The disquieting rise of the tiny home
Minimalism has been touted as a lifestyle trend. But what if you’re just broke?
Michael Roper’s apartment in Melbourne is tiny, but you don’t notice that when you first walk in. The natural light is the first thing you notice. Wide windows let in filtered sun tinged with green by the shrubbery and trees outside. Coupled with the high, rounded ceiling, this is what gives the illusion of space in Roper’s 23-square-metre studio. The place is sparsely furnished—its size necessitates that—but it’s not austere: there is a single canvas butterfly chair, hanging plants and lamps, a walnut-coloured desk that could double as a dining table. According to Roper, an architect, “this makes it a bit more of a living space, rather than just my bedroom.”
I’m nowhere close to Roper’s apartment—I’m watching someone explore it on YouTube. Over the past year, I’ve become addicted to these videos; house tours of “micro-apartments” and “tiny homes,” either uploaded by occupiers themselves, or by accounts dedicated to documenting them. I’m not alone in my obsession. Search “#tinyhouse” on Instagram, and the search will return over two million photos. On YouTube, the channel “Living Big in a Tiny House,” dedicated to off-grid small spaces, has nearly 3.9 million subscribers. “Never Too Small,” an urban equivalent, has 1.5 million. Lifestyle concept stores have recently begun selling art books titled Petite Places and Small Homes, Grand Living.
Micro-apartments are generally defined as any space which is below 400 square feet. They’re mostly found in cities, and primarily inhabited by young, urban professionals. In micro-homes, space-saving ingenuity has been realised through furniture that can be repurposed as storage units, or fold down at the click of a button. There’s a strange homogeneity in the homes on display: white walls, slatted wood, and mid-century-inspired furniture. Aesop-brand hand soap inevitably sits next to impossibly clean, unused, kitchen sinks.
Although “Never Too Small” was set up in 2017, its popularity sky-rocketed in the last year. Commercial director of “Never Too Small” James McPherson tells me “the increased demand coincides with a broader interest in minimalism, downsizing, and the increased demand to live where people want to live.” According to McPherson, “minimalism is the overriding, fundamental trend and focus, and the driving idea behind how we’re curating the spaces.” In his book The Longing for Less, writer Kyle Chayka charts the growing popularity of “minimalism” as a commercialised lifestyle choice for young, middle-class professionals since the 2008 financial crash, as the conspicuous consumption of the middle classes in previous decades became not only unattainable, but distasteful.
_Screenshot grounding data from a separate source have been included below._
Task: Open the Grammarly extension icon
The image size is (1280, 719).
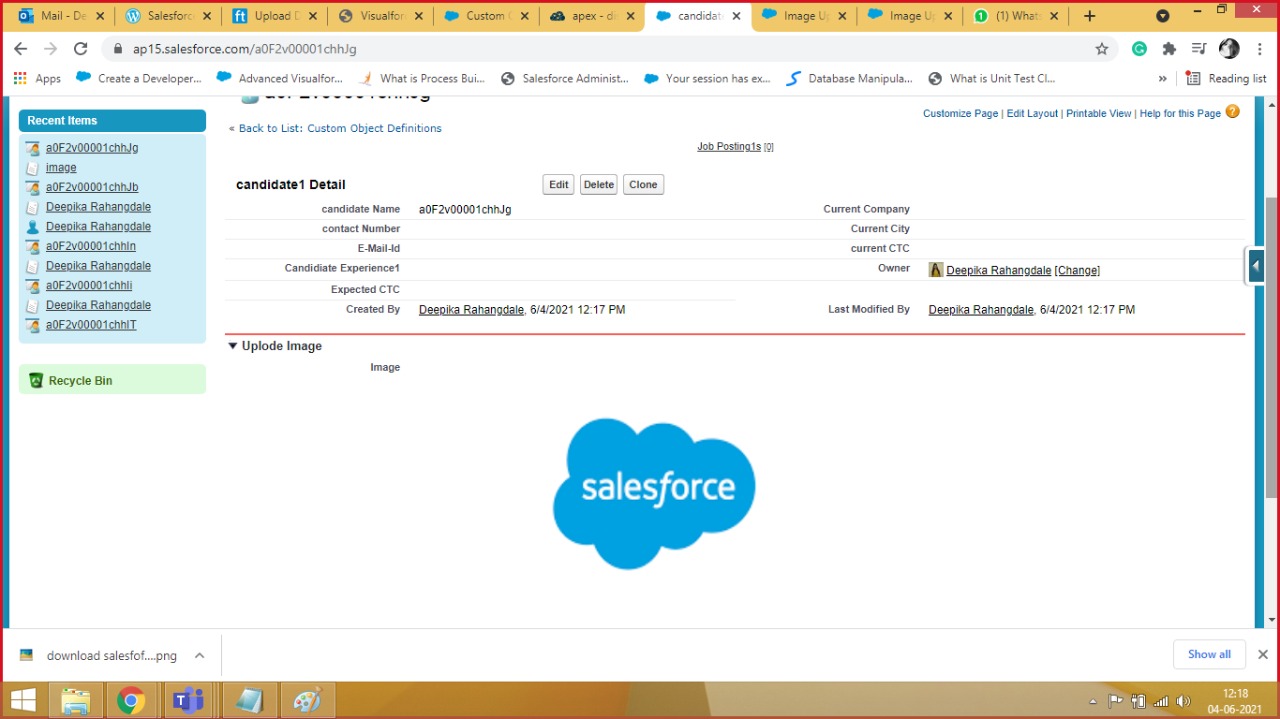Action: pyautogui.click(x=1139, y=49)
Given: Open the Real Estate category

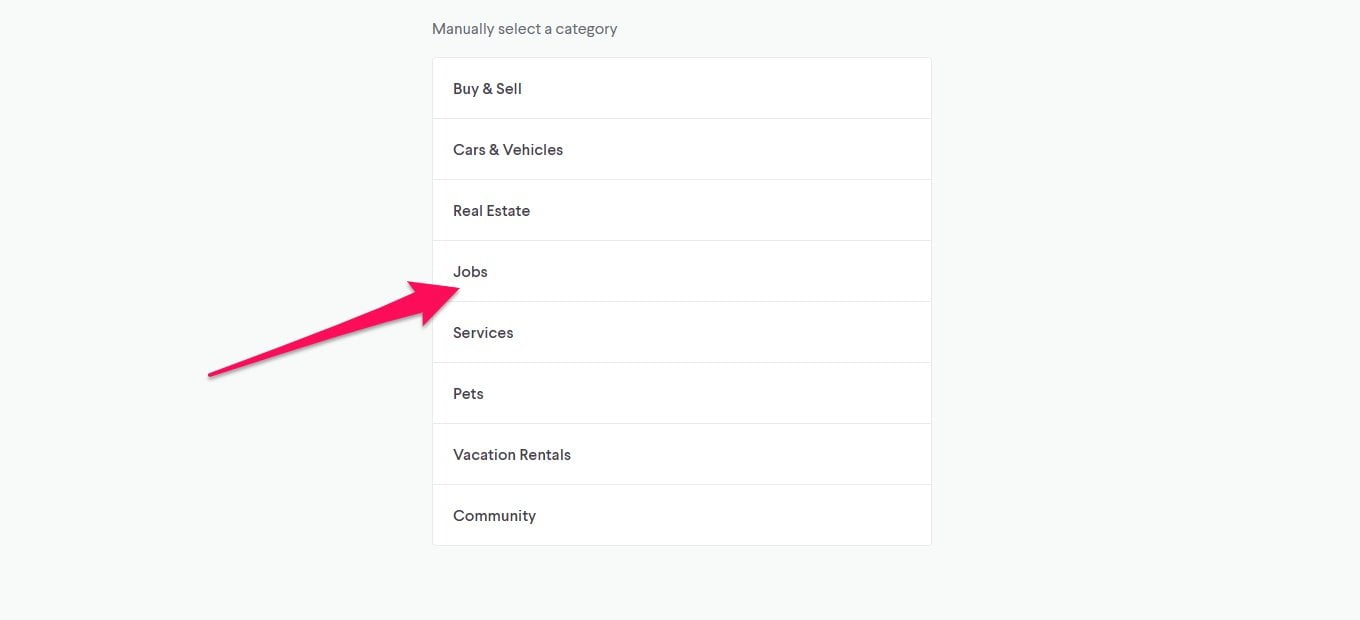Looking at the screenshot, I should pos(681,210).
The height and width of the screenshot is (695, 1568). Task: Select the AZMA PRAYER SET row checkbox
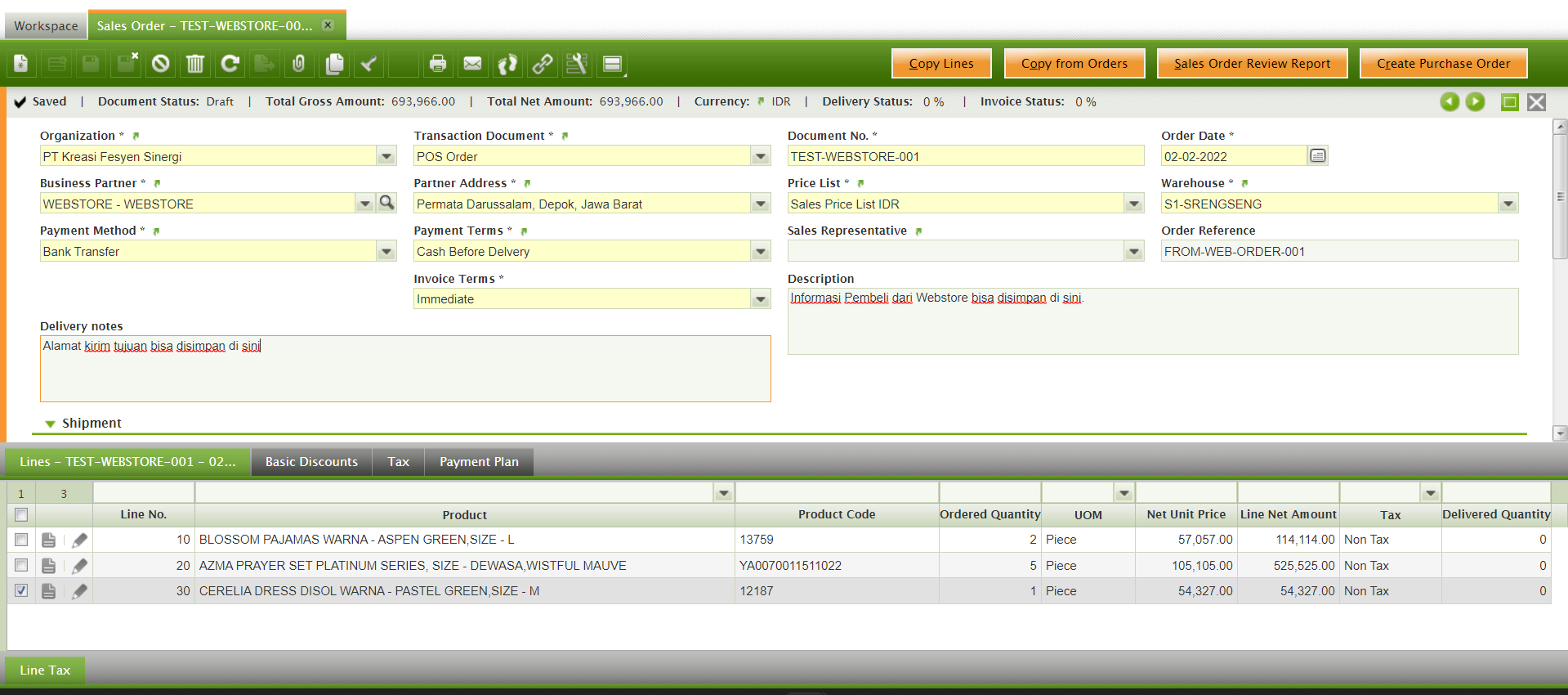tap(21, 565)
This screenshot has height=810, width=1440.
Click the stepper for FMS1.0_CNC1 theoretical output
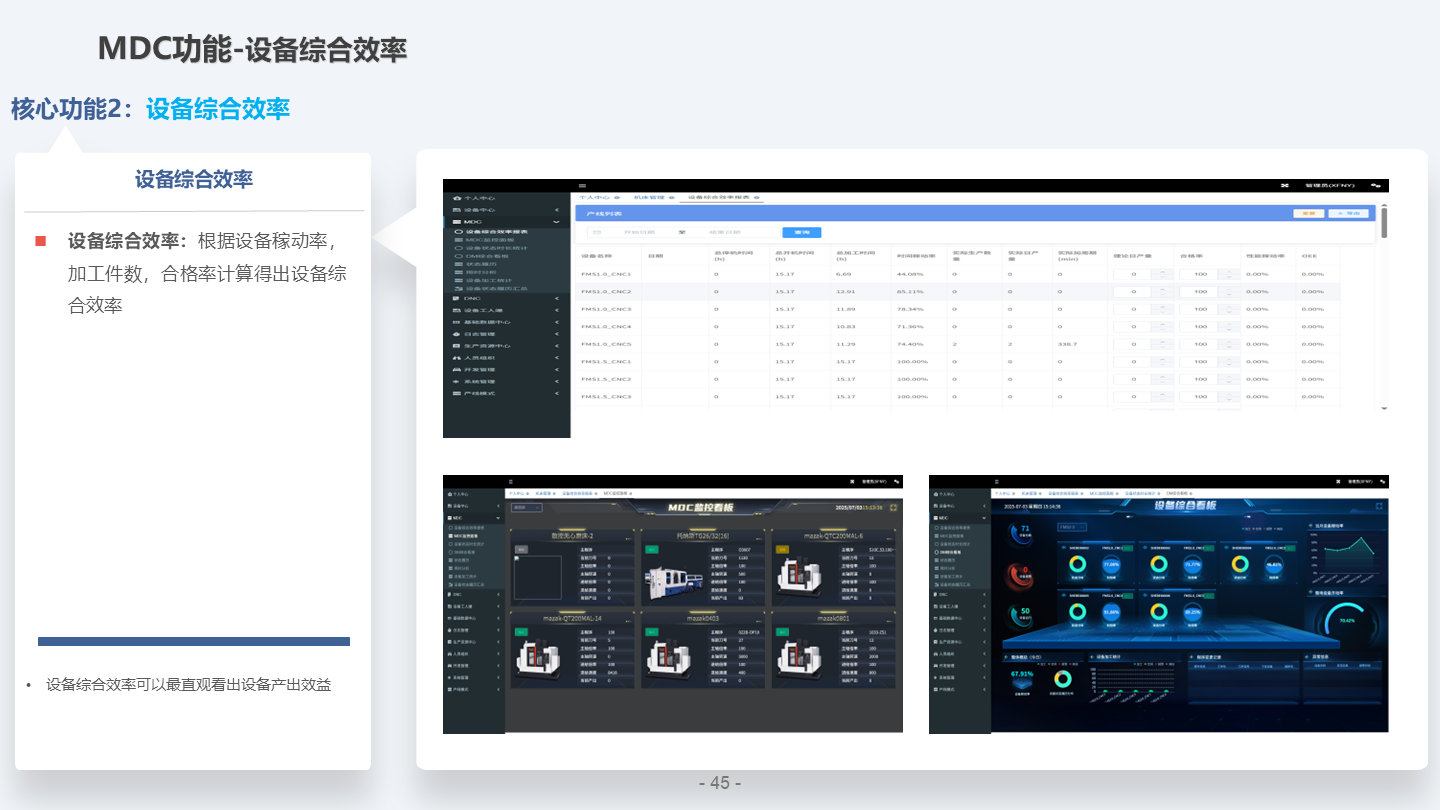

Chayka writes that minimalism becomes an “aspirational austerity,” which involves owning fewer objects in smaller spaces, while also ensuring those objects and spaces are themselves luxury goods: “Just because something looks simple doesn’t mean it is; the aesthetics of simplicity cloak artifice or even unsustainable excess.” In “micro-houses,” tininess becomes a commodified luxury. One apartment featured on “Never Too Small“—a 27-square-metre space in an art-deco, heritage-listed site in Sydney—broke sales records in the summer of last year when it sold for $600,000AUD.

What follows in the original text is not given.